_WORK ORDER_: Which lines of the records below contain the word "Given"? Copy each of them out.

_RECORD EXTRACTS_:
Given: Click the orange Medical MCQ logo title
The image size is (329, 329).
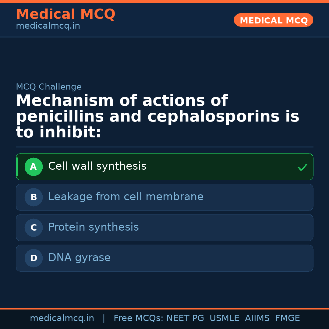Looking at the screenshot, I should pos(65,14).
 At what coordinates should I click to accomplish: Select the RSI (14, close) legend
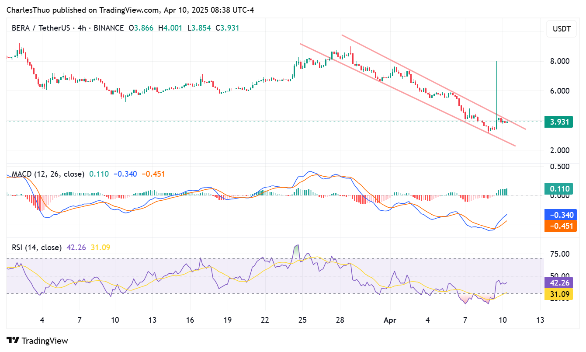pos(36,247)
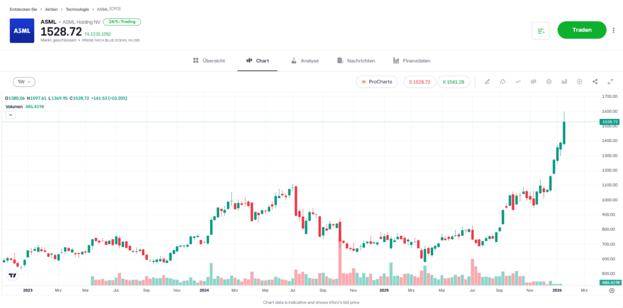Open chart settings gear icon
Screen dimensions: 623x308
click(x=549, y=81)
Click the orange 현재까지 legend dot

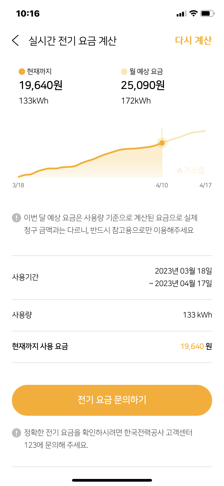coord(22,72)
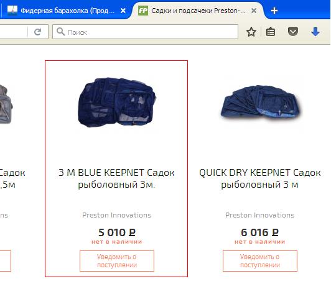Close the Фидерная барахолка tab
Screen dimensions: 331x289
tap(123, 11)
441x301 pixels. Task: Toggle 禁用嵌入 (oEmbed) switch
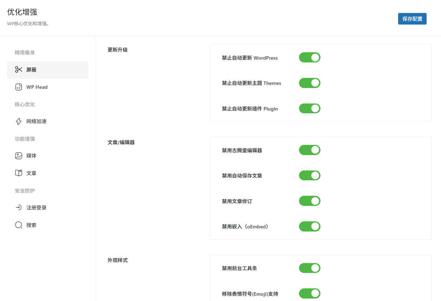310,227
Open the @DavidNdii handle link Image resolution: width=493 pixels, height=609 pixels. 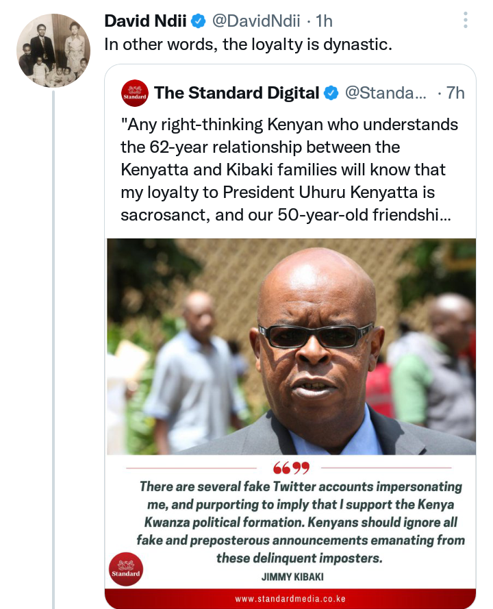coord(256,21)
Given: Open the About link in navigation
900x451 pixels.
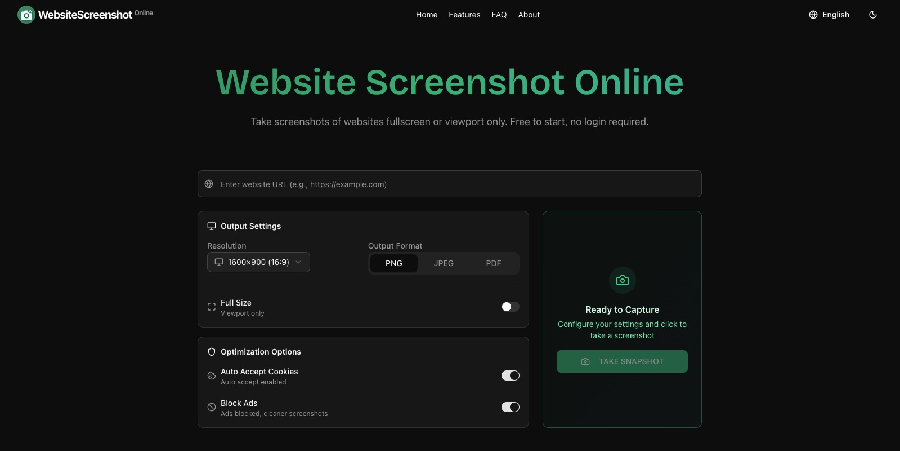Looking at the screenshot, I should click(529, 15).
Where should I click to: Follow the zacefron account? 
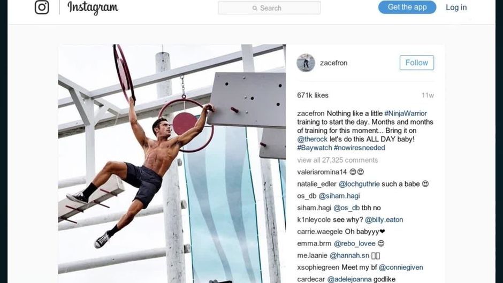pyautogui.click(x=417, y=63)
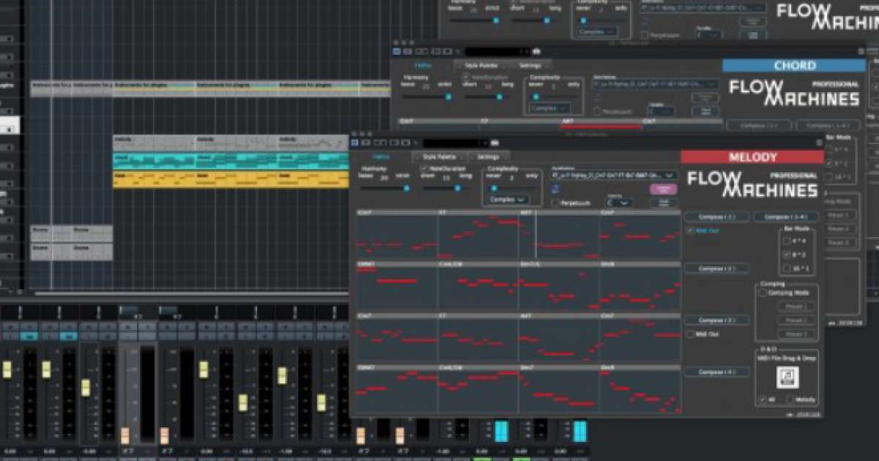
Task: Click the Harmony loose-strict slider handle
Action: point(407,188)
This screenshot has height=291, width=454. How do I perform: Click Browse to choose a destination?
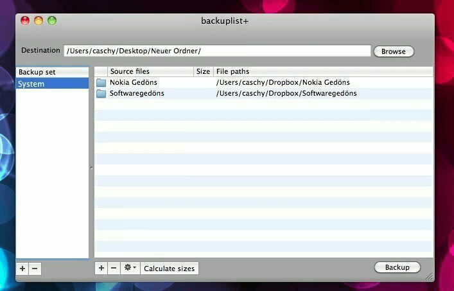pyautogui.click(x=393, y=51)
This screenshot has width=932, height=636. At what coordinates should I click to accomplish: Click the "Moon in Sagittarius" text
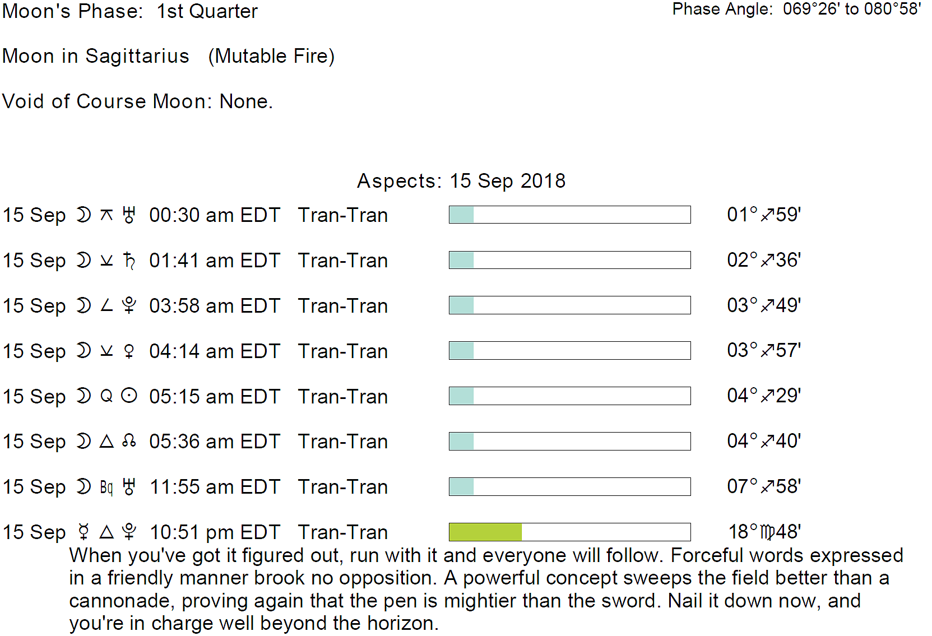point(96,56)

_RESPONSE_:
Given: Click the orange Medical MCQ logo title
Given: Open the About link in navigation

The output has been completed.